- HOW TO COMPLETE THIS TASK: What do the lines from the top of the data through the line with "Given: Collapse the 测试计划 tree node" say? Quote them exactly and include both ends.

DATA SECTION below:

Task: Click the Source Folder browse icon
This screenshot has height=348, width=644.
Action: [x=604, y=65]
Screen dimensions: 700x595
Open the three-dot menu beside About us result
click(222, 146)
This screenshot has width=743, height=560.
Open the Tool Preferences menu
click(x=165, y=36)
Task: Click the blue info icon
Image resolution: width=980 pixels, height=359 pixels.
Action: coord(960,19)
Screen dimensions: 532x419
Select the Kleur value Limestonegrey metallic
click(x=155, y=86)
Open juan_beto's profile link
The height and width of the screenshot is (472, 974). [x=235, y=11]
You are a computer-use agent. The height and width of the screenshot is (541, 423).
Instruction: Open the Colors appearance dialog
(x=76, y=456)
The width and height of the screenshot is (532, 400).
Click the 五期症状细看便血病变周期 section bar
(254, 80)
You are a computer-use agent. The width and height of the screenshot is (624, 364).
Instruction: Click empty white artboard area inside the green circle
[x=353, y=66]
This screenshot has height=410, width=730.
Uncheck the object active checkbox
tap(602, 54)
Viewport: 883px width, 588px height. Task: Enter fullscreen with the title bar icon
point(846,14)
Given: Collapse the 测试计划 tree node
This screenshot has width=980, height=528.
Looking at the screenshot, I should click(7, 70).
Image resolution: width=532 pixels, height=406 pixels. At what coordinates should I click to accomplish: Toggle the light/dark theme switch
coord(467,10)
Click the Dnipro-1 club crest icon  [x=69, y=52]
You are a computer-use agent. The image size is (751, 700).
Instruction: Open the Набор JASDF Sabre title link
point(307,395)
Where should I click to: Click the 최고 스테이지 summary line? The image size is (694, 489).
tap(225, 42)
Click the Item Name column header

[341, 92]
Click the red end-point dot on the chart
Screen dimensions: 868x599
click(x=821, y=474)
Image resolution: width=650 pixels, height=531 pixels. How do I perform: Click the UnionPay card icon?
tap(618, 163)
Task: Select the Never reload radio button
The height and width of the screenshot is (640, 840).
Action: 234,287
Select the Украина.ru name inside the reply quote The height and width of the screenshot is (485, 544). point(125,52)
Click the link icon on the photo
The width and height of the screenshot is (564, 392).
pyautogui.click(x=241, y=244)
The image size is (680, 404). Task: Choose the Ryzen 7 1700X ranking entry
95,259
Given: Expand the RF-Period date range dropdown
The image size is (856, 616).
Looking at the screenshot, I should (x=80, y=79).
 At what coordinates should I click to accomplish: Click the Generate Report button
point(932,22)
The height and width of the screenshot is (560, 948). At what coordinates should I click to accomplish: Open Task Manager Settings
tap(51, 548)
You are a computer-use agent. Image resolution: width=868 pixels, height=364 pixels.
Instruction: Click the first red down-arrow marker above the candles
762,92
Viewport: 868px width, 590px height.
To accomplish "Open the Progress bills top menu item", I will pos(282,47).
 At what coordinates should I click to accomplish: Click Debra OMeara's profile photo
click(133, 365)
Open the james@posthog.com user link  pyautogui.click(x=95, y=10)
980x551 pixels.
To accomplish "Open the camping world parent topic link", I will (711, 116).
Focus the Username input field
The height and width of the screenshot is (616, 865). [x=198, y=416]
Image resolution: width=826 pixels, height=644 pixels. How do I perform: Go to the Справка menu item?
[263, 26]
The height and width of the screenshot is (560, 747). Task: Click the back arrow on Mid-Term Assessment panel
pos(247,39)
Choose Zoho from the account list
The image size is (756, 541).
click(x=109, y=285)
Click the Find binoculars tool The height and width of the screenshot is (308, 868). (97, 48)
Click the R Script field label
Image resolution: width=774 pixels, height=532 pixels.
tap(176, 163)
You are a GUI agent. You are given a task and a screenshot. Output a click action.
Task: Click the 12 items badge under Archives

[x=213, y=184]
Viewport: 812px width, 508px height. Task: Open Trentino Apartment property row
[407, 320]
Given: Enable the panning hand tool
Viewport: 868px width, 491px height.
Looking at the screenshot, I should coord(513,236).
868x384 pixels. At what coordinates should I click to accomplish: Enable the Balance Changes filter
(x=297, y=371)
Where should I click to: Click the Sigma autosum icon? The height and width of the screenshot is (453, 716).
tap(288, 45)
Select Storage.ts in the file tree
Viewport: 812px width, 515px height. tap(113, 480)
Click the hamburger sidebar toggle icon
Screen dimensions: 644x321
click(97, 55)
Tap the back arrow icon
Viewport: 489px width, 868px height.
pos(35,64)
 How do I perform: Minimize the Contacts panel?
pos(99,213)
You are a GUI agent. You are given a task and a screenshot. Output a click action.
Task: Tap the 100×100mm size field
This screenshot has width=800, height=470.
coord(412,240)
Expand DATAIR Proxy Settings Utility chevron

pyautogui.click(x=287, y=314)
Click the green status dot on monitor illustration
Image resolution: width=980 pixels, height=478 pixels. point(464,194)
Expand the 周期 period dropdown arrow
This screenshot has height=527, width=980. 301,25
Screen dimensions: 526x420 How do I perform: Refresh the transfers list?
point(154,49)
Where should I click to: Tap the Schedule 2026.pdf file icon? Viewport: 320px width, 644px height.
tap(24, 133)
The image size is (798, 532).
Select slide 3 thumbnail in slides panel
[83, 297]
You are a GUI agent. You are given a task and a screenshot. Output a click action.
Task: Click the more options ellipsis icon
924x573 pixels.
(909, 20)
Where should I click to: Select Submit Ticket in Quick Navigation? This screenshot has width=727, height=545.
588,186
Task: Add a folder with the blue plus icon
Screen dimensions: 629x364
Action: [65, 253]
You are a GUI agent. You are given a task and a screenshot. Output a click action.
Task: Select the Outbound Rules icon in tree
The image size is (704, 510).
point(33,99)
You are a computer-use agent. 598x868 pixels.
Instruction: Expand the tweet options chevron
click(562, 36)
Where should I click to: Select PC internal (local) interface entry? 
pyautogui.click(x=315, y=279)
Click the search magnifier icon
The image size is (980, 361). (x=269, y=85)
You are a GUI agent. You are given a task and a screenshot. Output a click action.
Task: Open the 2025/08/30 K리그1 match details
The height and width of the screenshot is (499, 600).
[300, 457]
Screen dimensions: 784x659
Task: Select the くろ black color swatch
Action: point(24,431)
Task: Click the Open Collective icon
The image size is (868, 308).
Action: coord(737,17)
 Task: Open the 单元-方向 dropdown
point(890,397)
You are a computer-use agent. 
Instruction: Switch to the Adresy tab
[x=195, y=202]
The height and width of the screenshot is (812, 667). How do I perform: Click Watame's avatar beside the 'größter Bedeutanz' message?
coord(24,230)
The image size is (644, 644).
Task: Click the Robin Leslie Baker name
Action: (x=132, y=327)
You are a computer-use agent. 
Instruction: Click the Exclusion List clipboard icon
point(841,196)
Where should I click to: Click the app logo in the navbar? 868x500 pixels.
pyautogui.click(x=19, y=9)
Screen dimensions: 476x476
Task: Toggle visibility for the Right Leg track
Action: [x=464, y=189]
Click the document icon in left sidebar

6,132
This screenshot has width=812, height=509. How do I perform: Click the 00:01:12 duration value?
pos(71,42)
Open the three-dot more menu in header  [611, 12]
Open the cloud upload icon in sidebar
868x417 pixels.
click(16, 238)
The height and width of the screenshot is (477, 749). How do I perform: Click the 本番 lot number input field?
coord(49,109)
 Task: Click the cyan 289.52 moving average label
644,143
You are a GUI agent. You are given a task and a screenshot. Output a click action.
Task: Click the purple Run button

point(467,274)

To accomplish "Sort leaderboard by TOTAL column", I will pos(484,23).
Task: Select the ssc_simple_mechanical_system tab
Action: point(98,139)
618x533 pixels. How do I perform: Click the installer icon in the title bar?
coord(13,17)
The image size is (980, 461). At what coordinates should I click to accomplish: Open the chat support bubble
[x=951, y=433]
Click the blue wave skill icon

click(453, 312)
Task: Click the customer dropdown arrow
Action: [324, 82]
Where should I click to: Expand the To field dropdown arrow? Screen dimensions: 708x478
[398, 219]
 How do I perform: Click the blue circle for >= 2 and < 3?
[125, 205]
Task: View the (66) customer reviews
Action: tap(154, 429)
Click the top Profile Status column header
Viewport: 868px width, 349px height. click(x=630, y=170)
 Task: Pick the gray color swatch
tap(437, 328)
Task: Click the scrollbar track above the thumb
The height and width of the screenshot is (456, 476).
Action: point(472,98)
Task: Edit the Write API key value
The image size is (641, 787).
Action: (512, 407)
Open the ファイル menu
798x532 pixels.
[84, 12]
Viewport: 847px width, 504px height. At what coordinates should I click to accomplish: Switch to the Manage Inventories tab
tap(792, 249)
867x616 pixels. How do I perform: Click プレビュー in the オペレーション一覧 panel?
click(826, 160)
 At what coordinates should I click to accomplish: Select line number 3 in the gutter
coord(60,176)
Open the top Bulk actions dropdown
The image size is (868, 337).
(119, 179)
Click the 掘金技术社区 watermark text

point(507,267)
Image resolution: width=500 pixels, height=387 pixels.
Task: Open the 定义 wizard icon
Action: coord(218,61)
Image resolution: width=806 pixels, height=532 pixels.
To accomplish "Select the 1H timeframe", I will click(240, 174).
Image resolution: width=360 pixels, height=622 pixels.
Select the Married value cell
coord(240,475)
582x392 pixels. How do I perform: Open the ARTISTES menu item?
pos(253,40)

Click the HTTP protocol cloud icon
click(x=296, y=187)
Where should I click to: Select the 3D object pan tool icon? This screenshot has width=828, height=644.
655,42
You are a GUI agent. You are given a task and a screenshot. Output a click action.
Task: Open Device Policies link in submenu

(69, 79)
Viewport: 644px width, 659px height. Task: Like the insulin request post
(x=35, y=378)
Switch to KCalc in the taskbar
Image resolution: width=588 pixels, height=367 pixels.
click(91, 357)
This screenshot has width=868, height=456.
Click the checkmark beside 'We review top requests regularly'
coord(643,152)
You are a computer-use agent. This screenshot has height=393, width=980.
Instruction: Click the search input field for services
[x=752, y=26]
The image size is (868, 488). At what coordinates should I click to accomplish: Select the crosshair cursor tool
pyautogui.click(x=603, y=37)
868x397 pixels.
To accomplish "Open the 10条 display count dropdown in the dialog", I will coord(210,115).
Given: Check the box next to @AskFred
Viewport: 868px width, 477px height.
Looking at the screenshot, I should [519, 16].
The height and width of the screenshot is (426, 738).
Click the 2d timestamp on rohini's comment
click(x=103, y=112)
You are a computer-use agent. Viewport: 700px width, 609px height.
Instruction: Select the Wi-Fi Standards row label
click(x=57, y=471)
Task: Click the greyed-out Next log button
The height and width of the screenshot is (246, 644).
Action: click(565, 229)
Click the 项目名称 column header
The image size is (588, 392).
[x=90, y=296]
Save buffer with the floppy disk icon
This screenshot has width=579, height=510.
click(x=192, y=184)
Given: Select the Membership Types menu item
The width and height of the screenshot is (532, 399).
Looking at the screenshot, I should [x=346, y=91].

End of DATA SECTION.

- ANSWER TO THIS PROBLEM:
Task: Click the Source Folder browse icon
This screenshot has height=348, width=644.
Action: [x=604, y=65]
Screen dimensions: 700x595
Open the three-dot menu beside About us result
click(222, 146)
This screenshot has width=743, height=560.
Open the Tool Preferences menu
click(x=165, y=36)
Task: Click the blue info icon
Image resolution: width=980 pixels, height=359 pixels.
Action: coord(960,19)
Screen dimensions: 532x419
Select the Kleur value Limestonegrey metallic
click(x=155, y=86)
Open juan_beto's profile link
The height and width of the screenshot is (472, 974). [x=235, y=11]
You are a computer-use agent. The height and width of the screenshot is (541, 423).
Instruction: Open the Colors appearance dialog
(x=76, y=456)
The width and height of the screenshot is (532, 400).
Click the 五期症状细看便血病变周期 section bar
(254, 80)
You are a computer-use agent. The width and height of the screenshot is (624, 364).
Instruction: Click empty white artboard area inside the green circle
[x=353, y=66]
This screenshot has height=410, width=730.
Uncheck the object active checkbox
tap(602, 54)
Viewport: 883px width, 588px height. Task: Enter fullscreen with the title bar icon
point(846,14)
Given: Collapse the 测试计划 tree node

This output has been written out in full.